[Problem details]:
Print the line that contains "Click the DJK-SC" and every line that follows it in the data below, ending with the final line; include nothing else.
Dataset content: Begin
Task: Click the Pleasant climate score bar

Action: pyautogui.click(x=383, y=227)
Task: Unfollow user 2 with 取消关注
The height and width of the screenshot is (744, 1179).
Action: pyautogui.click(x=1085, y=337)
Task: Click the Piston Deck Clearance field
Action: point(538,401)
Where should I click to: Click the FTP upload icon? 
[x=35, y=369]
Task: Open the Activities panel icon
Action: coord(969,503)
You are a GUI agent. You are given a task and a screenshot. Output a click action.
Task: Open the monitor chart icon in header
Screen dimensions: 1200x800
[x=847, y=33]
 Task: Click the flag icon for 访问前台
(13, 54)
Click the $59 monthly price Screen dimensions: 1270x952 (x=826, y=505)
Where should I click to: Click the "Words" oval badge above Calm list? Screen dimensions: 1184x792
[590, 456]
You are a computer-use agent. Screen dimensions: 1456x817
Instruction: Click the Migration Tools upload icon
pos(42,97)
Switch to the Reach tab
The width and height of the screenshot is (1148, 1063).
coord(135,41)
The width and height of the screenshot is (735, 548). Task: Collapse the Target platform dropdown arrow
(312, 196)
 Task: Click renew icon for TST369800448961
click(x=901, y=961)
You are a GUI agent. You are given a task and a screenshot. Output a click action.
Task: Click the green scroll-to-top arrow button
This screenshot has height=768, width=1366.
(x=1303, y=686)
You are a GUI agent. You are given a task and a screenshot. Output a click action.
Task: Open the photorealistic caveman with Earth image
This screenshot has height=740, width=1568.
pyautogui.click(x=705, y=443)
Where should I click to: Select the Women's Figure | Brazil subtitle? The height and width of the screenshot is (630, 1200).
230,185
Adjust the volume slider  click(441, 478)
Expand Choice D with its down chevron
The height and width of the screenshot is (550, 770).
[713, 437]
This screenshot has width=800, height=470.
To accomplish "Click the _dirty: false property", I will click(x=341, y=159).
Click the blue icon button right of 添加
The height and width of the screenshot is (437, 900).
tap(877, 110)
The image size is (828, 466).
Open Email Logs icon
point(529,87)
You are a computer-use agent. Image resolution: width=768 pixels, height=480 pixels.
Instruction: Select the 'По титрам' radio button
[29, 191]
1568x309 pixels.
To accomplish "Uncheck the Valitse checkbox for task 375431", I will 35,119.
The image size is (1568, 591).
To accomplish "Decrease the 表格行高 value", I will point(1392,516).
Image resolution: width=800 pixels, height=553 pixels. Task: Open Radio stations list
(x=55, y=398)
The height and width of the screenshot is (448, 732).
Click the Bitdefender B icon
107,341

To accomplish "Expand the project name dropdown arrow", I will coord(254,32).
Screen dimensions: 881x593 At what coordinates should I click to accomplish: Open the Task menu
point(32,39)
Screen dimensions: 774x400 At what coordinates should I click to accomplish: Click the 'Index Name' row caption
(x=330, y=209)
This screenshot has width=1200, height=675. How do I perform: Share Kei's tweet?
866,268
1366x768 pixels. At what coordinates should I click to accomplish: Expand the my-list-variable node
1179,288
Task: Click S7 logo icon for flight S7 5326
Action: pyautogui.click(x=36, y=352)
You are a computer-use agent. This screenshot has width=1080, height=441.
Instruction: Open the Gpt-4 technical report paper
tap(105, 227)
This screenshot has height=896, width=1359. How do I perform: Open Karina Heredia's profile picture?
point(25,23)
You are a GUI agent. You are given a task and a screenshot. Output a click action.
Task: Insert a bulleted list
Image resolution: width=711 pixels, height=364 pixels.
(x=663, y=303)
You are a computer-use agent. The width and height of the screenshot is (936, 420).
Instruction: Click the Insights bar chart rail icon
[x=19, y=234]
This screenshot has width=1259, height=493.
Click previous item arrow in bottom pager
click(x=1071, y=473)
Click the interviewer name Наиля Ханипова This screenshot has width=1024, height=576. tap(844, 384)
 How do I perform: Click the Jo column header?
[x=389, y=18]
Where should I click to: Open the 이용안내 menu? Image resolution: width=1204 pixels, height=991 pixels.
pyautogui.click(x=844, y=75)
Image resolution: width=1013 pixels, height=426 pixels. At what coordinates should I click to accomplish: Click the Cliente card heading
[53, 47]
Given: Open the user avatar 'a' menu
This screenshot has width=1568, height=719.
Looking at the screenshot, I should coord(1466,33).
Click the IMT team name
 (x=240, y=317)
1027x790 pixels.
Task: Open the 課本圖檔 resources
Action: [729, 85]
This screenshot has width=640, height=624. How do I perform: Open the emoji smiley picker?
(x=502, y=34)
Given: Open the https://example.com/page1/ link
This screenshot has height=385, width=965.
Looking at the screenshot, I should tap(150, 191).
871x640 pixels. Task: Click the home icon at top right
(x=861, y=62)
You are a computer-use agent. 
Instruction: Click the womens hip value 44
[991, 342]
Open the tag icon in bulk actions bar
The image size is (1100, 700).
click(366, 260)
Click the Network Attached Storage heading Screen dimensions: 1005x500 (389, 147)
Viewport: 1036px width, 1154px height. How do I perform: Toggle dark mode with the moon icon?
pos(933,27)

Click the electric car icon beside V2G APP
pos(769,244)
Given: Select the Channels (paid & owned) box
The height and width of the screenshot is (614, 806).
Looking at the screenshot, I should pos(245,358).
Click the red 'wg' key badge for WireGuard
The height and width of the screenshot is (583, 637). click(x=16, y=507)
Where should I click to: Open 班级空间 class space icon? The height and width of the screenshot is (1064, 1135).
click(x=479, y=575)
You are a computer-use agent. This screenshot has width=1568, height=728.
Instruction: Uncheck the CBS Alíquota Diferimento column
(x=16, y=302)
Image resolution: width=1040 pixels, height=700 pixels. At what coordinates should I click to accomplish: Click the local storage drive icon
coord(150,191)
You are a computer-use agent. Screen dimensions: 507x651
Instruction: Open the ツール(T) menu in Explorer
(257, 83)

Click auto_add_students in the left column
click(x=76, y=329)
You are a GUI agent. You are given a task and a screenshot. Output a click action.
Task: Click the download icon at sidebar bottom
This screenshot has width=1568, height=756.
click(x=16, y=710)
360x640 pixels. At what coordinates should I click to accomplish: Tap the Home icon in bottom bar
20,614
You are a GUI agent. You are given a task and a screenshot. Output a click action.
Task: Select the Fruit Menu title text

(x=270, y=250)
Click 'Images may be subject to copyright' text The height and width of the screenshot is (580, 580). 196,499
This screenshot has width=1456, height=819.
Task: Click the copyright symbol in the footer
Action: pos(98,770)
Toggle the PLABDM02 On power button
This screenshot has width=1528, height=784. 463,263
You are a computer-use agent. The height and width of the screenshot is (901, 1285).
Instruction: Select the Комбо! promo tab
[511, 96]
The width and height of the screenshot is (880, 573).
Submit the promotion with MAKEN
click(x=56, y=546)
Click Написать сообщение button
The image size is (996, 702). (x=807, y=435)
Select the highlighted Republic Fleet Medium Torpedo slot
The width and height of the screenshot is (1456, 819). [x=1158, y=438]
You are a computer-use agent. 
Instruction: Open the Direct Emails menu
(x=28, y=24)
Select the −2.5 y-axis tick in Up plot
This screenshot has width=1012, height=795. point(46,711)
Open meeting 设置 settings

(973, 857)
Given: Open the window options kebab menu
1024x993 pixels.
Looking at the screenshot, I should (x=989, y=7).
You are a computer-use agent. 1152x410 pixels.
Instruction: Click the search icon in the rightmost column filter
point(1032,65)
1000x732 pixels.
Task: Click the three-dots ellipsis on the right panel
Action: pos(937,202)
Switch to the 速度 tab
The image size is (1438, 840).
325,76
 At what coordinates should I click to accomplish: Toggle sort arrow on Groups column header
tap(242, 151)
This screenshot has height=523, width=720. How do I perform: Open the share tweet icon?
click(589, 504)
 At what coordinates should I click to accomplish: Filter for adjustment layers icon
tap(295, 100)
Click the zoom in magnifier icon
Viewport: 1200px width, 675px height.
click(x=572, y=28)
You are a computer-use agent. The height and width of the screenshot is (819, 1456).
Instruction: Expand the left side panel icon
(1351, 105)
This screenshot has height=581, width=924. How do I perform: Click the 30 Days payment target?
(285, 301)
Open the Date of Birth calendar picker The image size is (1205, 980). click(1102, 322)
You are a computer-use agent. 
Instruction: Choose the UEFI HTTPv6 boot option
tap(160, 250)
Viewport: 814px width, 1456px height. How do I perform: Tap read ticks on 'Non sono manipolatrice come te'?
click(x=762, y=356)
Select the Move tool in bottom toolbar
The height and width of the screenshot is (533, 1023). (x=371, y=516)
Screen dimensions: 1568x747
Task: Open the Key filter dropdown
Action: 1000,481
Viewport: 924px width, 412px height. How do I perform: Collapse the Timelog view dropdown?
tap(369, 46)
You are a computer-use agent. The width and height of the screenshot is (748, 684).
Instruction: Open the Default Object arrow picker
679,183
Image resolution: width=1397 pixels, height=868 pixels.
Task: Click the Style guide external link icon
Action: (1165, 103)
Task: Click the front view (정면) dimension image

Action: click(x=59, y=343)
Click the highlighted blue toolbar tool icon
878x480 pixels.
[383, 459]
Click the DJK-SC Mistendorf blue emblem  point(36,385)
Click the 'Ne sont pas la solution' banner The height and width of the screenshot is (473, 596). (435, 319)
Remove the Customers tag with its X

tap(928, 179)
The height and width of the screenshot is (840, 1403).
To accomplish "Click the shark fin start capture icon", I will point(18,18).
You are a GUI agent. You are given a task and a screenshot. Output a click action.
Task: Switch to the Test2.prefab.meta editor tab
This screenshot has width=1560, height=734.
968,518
Dataset content: End
[Task answer]:
Click the DJK-SC Mistendorf blue emblem  point(36,385)
Click the 'Ne sont pas la solution' banner The height and width of the screenshot is (473, 596). (435, 319)
Remove the Customers tag with its X

tap(928, 179)
The height and width of the screenshot is (840, 1403).
To accomplish "Click the shark fin start capture icon", I will point(18,18).
You are a GUI agent. You are given a task and a screenshot. Output a click action.
Task: Switch to the Test2.prefab.meta editor tab
This screenshot has width=1560, height=734.
968,518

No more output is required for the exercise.